Similarly, an LLM can be extremely consistent if tuned properly -- indeed, if you fix the weights and settings, they can be made "essentially deterministic" for many prompts!

The difference is that a violin player can predict how the known violin will behave under all relevant circumstances, will know how to get the right tone out of it, while you’re generally unable to predict the adequacy of output of even a deterministic LLM. You can’t practically reason about how varying the input to the LLM will ensure the adequacy of its output, while the violin player is perfectly able to do so for the violin.

This is because LLMs have aspects of chaotic dynamical systems, where small changes in initial conditions can lead to vastly different outcomes. That property is independent from nondeterminism.
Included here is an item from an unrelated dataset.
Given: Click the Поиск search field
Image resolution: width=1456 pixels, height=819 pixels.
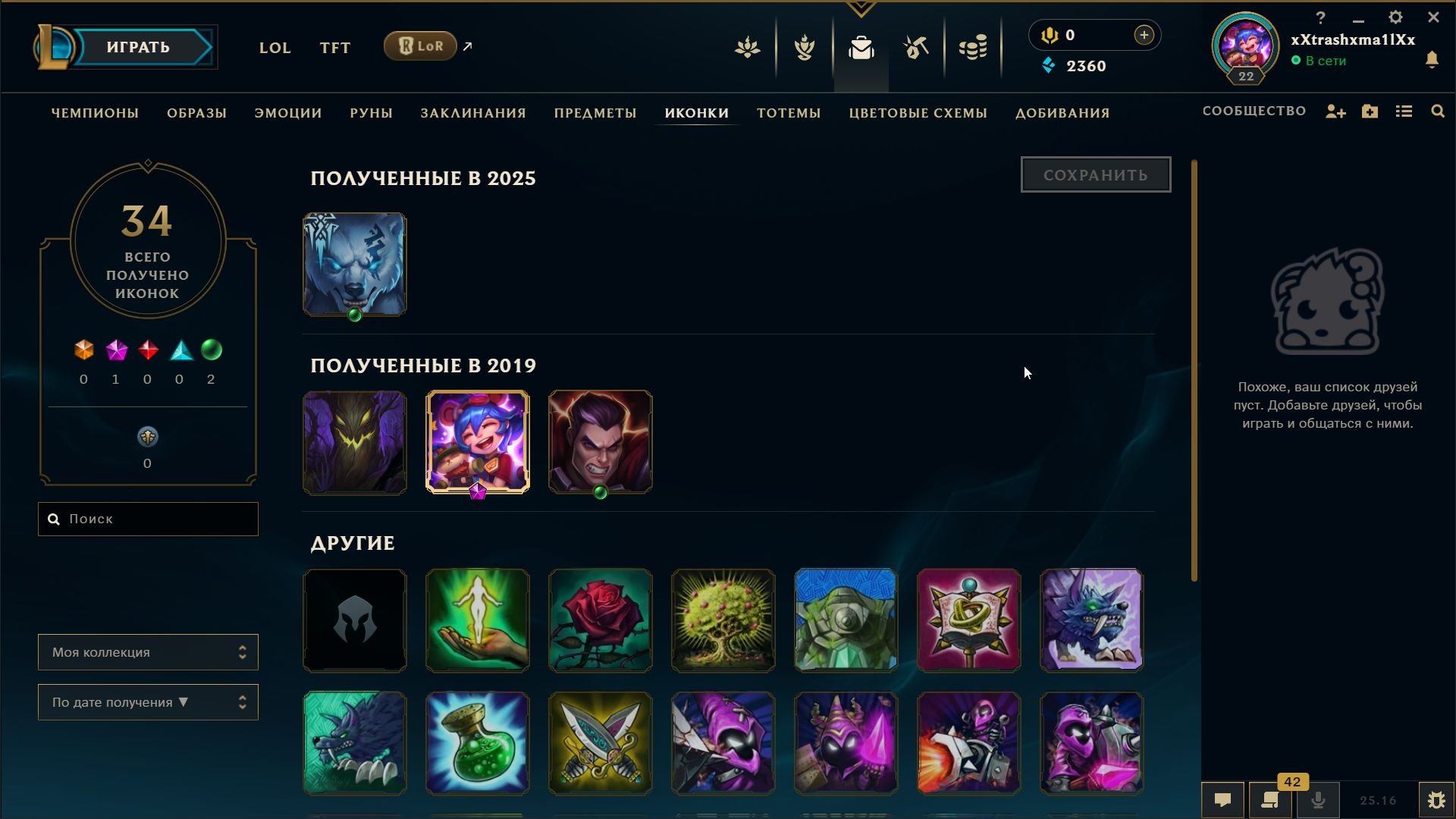Looking at the screenshot, I should 148,519.

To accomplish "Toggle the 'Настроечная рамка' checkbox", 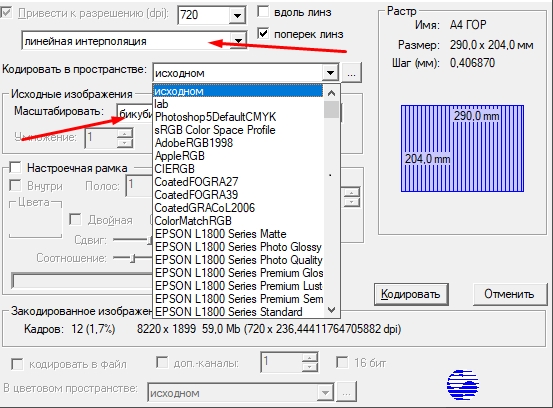I will tap(15, 168).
Anyone who has even modest experience with a particular instrument can pick any one up at any time and play it. The way the notes are played is consistent and produces a consistent note. If you tune 50 guitars to standard, the chords all produce what they should., It is a predictable instrument. You do not pick up a trumpet in one place then another and find the key combinations are suddenly different.

You know what we are talking about. Tuning, poor playing, all of that is mild variation from what we know it is supposed to do every time and we can target the the notes they are supposed to hit consistently. You're comparing slight tonal variations to completely different outputs from the same inputs. If I hit a "C" on the piano, it is going to play "C." If it does not, then the piano is not functioning properly. LLM's for some reason get a pass on this and it makes them very distinct from musical instruments.

This feels like a very nitpicky steel man, not a productive attempt at discussion.

A poor B is still a B fingering and the sax is supposed to play a B every time. Missing it is human error, not tool error. I can pick up an alto sax, a clarinet, etc. any time, anywhere, and expect the same fingerings to work every time. My individual skill or mistakes or peculiarities of each build are not what is relevant here.

LLM’s do not operate consistently and make their own errors while we argue about which incantation makes it less inconsistent, knowing it will never actually perform as expected.

I played woodwinds regularly for 15 years so I feel fine with my example.

[deleted]

It is a bit of both. A non-deterministic instrument and a predictable slot machine.

I play slot machines as instrument! ;)

Roger Waters and Nick Mason were playing the cash register in 1973!